— start —

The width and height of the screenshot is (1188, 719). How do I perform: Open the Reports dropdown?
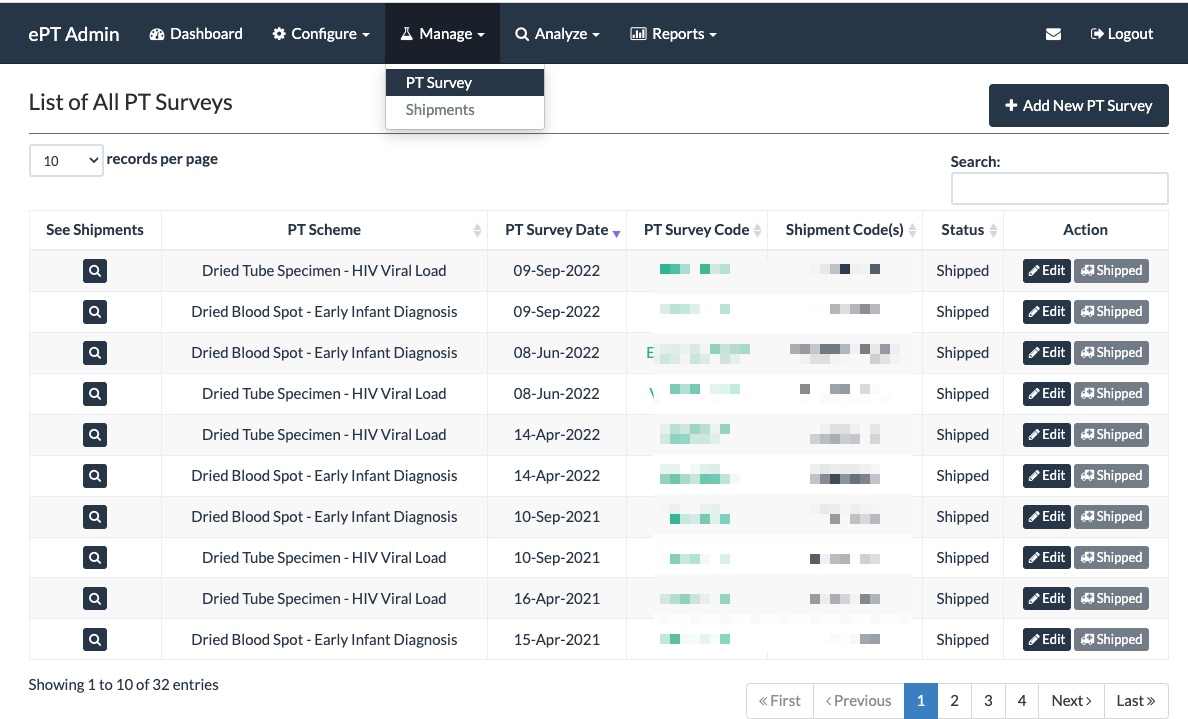[673, 34]
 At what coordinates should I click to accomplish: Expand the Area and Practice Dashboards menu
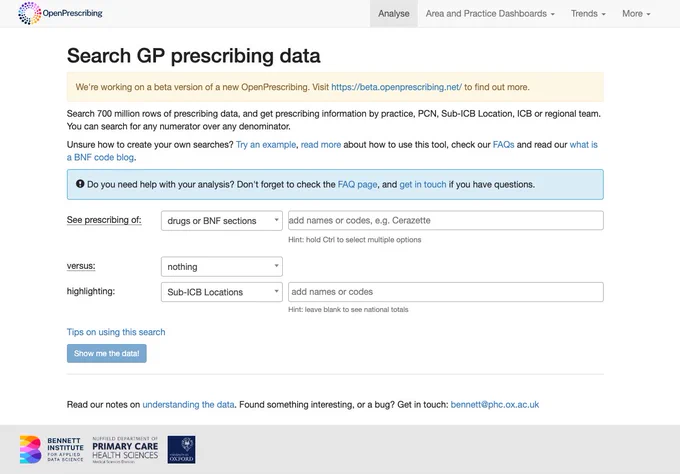point(490,13)
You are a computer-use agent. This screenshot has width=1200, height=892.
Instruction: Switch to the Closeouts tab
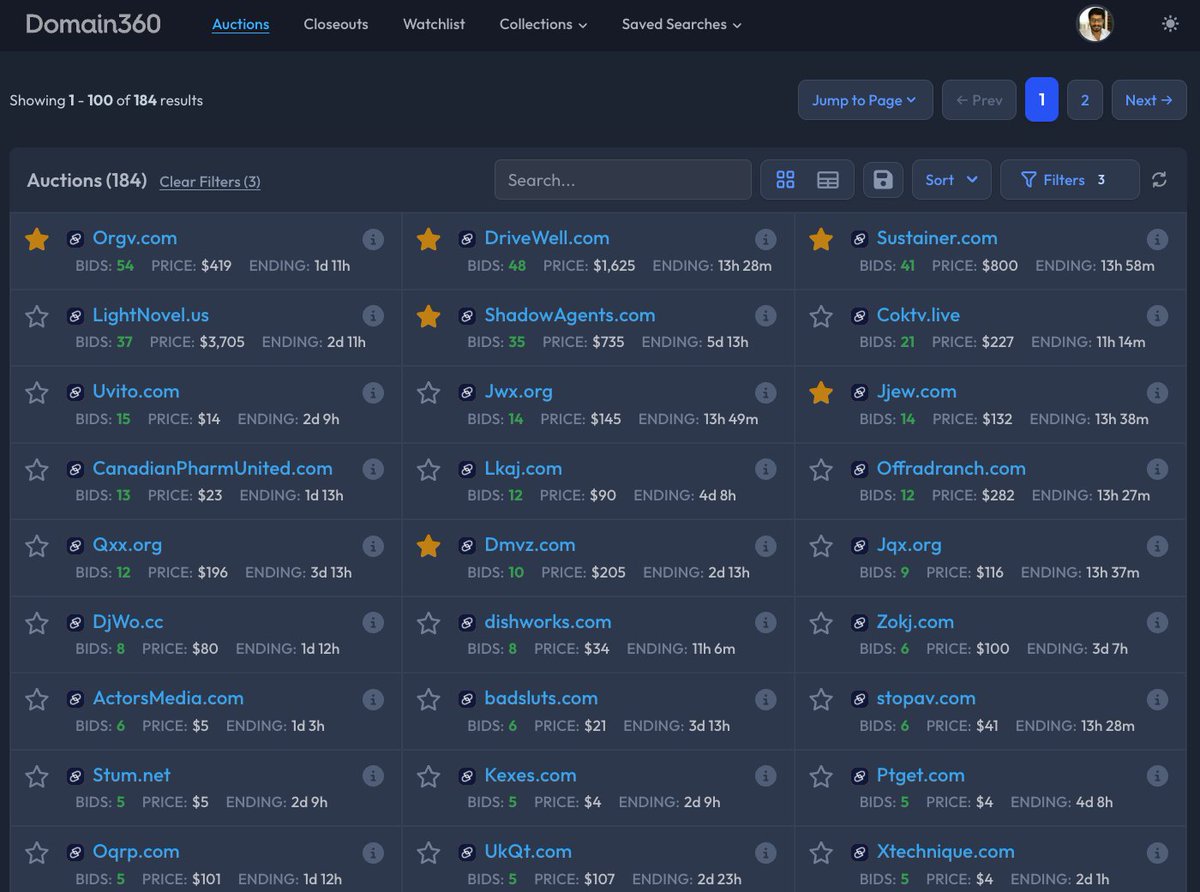click(x=335, y=25)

— end —

• _Problem details_:
Rewrite the rows above as a numbered list, one line per item, with blank lines left out. Leave out the pictures.

• _Solution to this task_:
1. The width and height of the screenshot is (1188, 719). How do I perform: Open the Reports dropdown?
2. [673, 34]
3.  At what coordinates should I click to accomplish: Expand the Area and Practice Dashboards menu
4. point(490,13)
5. You are a computer-use agent. This screenshot has width=1200, height=892.
6. Instruction: Switch to the Closeouts tab
7. click(x=335, y=25)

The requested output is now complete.